WFI doesn't return when a IPI is issued

atishp04 commented 6 years ago

According to the specs, WFI can be used to put the cpu in a low power mode. Any enabled interrupt will return from WFI and the cpu will start executing after that. Currently, Linux kernel running under QEMU doesn't return from WFI when a IPI (software interrupt) is issued.

This happens because of the following reason.

riscv_set_local_interrupt() ignores cpu interrupt only when either mip or new mip register is zero. It may happen that both are nonzero but interrupt is issued from Supervisor mode.

The following temporary fix has been suggested by @michaeljclark which seems to resolve the issue for now. This may or may not be the final fix.

--- a/target/riscv/op_helper.c
+++ b/target/riscv/op_helper.c
@@ -580,9 +580,9 @@ void riscv_set_local_interrupt(RISCVCPU *cpu, target_ulong mask, int value)
     target_ulong old_mip = cpu->env.mip;
     cpu->env.mip = (old_mip & ~mask) | (value ? mask : 0);

-    if (cpu->env.mip && !old_mip) {
+    if (cpu_has_work(CPU(cpu))) {
         cpu_interrupt(CPU(cpu), CPU_INTERRUPT_HARD);
-    } else if (!cpu->env.mip && old_mip) {
+    } else {
         cpu_reset_interrupt(CPU(cpu), CPU_INTERRUPT_HARD);
     }
 }

This is required as a part of cpu hotplug operation.
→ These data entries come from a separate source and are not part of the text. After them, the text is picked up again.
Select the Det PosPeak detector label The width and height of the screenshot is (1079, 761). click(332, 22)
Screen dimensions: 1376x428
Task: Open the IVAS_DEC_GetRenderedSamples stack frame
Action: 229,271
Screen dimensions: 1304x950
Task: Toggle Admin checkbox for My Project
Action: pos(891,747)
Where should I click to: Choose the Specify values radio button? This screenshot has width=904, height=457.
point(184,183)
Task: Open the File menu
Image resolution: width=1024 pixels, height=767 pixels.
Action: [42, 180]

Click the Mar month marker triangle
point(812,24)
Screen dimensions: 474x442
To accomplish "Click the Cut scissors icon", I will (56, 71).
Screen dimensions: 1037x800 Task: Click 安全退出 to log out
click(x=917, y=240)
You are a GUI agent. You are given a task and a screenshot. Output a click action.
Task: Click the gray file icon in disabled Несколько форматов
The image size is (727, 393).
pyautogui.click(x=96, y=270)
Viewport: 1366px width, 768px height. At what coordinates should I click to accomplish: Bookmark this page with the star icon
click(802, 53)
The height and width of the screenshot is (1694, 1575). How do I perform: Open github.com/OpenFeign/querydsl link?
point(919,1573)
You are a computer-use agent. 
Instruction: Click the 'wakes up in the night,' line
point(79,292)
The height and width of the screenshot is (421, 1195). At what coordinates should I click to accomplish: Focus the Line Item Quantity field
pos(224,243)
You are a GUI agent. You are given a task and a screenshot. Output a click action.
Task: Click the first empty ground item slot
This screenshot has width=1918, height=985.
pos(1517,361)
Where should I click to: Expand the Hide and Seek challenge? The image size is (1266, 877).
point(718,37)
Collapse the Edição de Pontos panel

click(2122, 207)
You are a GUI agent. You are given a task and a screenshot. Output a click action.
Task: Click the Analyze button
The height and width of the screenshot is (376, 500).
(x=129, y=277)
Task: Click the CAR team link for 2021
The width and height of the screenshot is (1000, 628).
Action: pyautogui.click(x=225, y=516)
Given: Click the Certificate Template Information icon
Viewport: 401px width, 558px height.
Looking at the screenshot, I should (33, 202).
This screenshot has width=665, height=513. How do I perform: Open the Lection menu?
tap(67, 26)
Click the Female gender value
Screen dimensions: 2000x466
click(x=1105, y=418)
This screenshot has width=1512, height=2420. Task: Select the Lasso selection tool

During cpu offline operation, WFI is issued for that cpu to put it in low power mode. During online, an IPI is issued for that cpu so that it can return from WFI and resume its operation.

Here is the series that enables this feature. http://lists.infradead.org/pipermail/linux-riscv/2018-April/000509.html

or github link: https://github.com/atishp04/riscv-linux/commits/cpu_hotplug_v2_working

@sorear

sorear commented 6 years ago

Using cpu_has_work from another thread doesn't seem safe.

michaeljclark commented 6 years ago

I tested the fix that I proposed on IRC and I agree that it's not safe to reference mie in another thread. I tested the change and had rcu messages after a few hours under load.

Currently, we need to raise the interrupt even if it is unmasked unless the mie CSR is also updated to raise and lower interrupts (atomically) i.e. when the mie interrupt enable mask changes.

@atishp04 do you have mie.SSIE enabled on the sleeping thread? there could be a case of a missed edge. i.e. cpu_interrupt(CPU(cpu), CPU_INTERRUPT_HARD); is called but cpu_has_work returns to sleep.

IPIs must be working in general, so it is puzzling?

atishp04 commented 6 years ago

@michaeljclark . Do you mean sleeping thread in kernel or QEMU perspective?

The cpu that is about to offline, disables all interrupt except software interrupt (SSIE is enabled) and calls WFI. IPI is issued from another cpu during online operation. I guess QEMU manages every cpu in a separate thread and put it to sleep for WFI instruction. If that's the case mie.SSIE would be enabled on the sleeping thread.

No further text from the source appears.